- **ACTION ITEM**
Your answer must hold only the lines below from the line containing "Task: Click the" through the line containing "Viewport: 1000px width, 700px height.", each reproduced exactly.

:: SUPPLIED INFORMATION ::

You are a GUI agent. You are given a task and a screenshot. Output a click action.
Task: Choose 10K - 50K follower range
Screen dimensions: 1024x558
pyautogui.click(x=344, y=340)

:::
:: SUPPLIED INFORMATION ::

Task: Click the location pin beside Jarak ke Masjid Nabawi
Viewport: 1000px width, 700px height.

:::

- **WORKED SOLUTION**
Task: Click the location pin beside Jarak ke Masjid Nabawi
Viewport: 1000px width, 700px height.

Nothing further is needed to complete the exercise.